Rowan and his fellow tribesmen meet every other week in sessions like this to learn their native tongue before the last fluent tribal elder dies. But as Rowan's frustration indicates, the task is made more difficult because Tlingit is becoming extinct. Forty years ago, the entire tribe was fluent in the language, a guttural tongue that relies heavily on accompanying gesture for its meaning. Now it is spoken by only a handful of people throughout southern Alaska and portions of Canada, nearly all of whom are over the age of 60. Since Tlingit was not originally a written language, Rowan and company are trying to record as much of it as possible by translating just about anything they can get their hands on into Tlingit, from Christmas carols like Jingle Bells to nursery rhymes such as Hickory Dickory Dock.
The plight of Tlingit is a small page in the modern version of the Tower of Babel story–with the plot reversed. The Old Testament describes the first, mythical humans as “of one language and of one speech.” They built a city on a plain with a tower whose peak reached unto heaven. God, offended by their impudence in building something to rival His own creation, punished them by shattering their single language into many tongues and scattering the speakers. “Therefore is the name of it called Babel,” the Bible says, “because the Lord did there confound the language of all the earth.”

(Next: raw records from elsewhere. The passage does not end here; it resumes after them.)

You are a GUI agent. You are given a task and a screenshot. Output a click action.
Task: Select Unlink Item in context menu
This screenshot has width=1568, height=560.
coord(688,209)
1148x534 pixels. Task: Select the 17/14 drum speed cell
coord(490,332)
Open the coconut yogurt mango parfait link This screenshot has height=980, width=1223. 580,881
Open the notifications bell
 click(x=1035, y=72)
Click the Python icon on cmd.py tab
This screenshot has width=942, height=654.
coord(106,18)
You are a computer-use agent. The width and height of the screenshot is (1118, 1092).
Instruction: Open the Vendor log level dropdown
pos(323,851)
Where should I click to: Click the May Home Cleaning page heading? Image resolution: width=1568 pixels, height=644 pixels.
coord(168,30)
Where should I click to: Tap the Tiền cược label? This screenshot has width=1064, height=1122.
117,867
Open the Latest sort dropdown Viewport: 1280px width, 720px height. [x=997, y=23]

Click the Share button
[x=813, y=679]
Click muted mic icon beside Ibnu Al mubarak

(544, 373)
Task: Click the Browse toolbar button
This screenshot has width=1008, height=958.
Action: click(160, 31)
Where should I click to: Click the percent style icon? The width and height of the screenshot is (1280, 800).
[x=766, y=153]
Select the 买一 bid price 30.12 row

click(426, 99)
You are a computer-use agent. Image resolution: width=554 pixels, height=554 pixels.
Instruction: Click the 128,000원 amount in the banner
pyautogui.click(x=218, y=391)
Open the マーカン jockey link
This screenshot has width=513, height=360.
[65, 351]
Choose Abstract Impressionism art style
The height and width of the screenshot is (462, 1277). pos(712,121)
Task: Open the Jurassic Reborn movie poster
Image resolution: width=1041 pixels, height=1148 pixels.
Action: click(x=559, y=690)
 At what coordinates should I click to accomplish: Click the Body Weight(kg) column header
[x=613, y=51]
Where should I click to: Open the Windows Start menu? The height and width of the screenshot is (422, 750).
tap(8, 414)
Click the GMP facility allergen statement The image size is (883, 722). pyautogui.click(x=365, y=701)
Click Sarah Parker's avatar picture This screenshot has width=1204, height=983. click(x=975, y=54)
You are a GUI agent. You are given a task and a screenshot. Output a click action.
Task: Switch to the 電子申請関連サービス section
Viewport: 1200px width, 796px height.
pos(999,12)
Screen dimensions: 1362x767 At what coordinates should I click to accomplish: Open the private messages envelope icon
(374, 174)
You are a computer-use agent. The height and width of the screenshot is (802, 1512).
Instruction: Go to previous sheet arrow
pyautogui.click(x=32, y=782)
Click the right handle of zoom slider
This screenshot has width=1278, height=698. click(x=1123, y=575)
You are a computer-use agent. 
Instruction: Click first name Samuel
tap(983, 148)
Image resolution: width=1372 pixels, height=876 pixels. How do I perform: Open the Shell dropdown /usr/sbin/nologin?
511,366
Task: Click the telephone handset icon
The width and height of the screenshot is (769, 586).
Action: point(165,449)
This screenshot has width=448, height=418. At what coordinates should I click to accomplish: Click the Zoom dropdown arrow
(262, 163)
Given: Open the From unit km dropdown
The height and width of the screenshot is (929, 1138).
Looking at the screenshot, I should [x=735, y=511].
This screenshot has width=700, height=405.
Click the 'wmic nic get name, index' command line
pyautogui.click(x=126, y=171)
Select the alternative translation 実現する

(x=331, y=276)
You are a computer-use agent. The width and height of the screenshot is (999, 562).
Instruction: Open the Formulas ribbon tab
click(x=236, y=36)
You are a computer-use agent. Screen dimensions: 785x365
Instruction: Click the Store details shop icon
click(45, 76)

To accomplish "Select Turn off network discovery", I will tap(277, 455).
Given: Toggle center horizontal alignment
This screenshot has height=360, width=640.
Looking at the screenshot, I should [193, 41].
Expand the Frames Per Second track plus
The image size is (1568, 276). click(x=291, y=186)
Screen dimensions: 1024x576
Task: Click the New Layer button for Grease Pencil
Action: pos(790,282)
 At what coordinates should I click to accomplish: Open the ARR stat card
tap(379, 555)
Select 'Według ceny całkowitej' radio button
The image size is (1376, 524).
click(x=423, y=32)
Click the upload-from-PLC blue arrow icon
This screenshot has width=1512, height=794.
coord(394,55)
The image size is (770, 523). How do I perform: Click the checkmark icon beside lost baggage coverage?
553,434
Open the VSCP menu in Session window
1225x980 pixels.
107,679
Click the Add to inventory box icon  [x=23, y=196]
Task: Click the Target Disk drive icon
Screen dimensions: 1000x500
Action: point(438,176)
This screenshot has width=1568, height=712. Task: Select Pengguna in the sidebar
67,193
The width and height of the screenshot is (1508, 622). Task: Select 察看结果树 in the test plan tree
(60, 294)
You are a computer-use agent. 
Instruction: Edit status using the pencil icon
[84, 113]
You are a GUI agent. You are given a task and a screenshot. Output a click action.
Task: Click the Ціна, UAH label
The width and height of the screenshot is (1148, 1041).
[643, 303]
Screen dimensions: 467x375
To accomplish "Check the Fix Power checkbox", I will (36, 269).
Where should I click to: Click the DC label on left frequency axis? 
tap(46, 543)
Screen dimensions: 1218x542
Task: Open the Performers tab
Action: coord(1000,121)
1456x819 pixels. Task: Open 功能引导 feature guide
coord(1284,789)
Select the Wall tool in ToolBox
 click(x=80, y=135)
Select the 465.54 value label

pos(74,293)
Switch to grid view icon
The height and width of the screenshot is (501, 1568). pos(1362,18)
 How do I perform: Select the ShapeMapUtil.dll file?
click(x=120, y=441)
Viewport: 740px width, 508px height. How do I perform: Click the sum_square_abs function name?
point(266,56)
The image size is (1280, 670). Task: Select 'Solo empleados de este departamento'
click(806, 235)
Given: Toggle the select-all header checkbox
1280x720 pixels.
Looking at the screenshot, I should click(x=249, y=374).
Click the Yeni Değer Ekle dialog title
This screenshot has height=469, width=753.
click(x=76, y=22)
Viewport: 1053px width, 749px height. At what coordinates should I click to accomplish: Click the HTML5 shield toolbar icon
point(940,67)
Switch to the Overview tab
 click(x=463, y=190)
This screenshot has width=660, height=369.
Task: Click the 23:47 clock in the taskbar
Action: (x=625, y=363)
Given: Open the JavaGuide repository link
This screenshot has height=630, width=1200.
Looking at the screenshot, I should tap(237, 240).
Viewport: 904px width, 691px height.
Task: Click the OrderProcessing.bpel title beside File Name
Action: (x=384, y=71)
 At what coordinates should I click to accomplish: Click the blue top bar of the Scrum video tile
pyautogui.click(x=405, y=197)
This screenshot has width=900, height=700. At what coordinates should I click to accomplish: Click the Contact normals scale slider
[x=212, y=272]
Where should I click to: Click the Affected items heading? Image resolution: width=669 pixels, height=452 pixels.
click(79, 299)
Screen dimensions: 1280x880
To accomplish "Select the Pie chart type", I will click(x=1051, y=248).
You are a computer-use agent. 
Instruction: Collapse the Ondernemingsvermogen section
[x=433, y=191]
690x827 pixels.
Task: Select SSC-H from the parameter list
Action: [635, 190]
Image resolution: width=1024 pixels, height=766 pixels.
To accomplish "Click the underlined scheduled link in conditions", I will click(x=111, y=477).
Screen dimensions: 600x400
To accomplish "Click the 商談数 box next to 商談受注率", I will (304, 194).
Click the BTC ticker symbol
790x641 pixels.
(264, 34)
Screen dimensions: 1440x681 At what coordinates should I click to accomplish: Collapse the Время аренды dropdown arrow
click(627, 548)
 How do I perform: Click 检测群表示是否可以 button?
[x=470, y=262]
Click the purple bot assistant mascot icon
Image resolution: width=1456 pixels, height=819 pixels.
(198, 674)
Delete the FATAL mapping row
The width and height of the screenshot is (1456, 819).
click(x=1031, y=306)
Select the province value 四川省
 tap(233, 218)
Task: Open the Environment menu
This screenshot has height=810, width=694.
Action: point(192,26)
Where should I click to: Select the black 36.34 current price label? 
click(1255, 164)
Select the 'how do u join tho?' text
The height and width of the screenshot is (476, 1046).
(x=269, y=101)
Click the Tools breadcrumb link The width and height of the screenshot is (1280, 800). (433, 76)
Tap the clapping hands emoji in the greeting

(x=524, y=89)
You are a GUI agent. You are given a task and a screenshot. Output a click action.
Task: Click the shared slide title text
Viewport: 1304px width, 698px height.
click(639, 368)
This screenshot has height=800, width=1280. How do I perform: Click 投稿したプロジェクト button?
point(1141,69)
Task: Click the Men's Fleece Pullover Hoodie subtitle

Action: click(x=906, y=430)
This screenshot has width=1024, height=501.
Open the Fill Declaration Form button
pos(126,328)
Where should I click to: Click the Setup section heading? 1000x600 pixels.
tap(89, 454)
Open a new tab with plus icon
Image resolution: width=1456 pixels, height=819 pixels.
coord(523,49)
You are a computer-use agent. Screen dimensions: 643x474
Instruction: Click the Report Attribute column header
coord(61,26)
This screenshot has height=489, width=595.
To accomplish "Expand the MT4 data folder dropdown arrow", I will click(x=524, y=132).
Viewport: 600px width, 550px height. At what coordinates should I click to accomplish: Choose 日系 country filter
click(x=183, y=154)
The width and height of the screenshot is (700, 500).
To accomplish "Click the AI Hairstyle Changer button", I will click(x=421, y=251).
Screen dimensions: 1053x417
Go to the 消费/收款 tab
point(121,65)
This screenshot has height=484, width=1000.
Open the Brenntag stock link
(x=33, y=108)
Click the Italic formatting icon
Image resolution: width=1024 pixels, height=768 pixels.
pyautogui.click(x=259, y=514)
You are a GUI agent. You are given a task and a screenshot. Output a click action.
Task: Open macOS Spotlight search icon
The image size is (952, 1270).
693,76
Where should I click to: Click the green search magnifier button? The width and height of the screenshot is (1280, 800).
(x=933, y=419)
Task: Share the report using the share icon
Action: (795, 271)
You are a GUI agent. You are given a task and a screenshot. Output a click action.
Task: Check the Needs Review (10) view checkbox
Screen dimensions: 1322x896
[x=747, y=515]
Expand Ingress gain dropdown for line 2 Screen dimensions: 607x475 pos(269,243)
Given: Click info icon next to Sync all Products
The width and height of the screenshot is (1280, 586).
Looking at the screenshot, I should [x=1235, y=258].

Today, this diaspora of languages is being pulled back. Mass tourism is shrinking the world, bringing once-distant peoples face to face. Telecommunications technology and the Internet are providing people from Peru to Pennsylvania with access to identical information and entertainment, while consumers from Bangkok to Brussels go to the same shops to purchase the same products from the same multinational corporations. All are conversant in the universal language of popular culture and commercial advertising. Much of the world, it seems, is coming to resemble a kind of new Babel, a cozy little global village of common understanding.
And there is hard evidence that the number of languages in the world is shrinking: of the roughly 6,500 languages now spoken, up to half are already endangered or on the brink of extinction. Linguists estimate that a language dies somewhere in the world every two weeks. “More conflicts have been created between the world's languages than ever before, causing languages to disappear at an increasing rate,” says Stephen Wurm, professor emeritus at the Australian National University in Canberra and editor of unesco's Atlas of the World's Languages in Danger of Disappearing.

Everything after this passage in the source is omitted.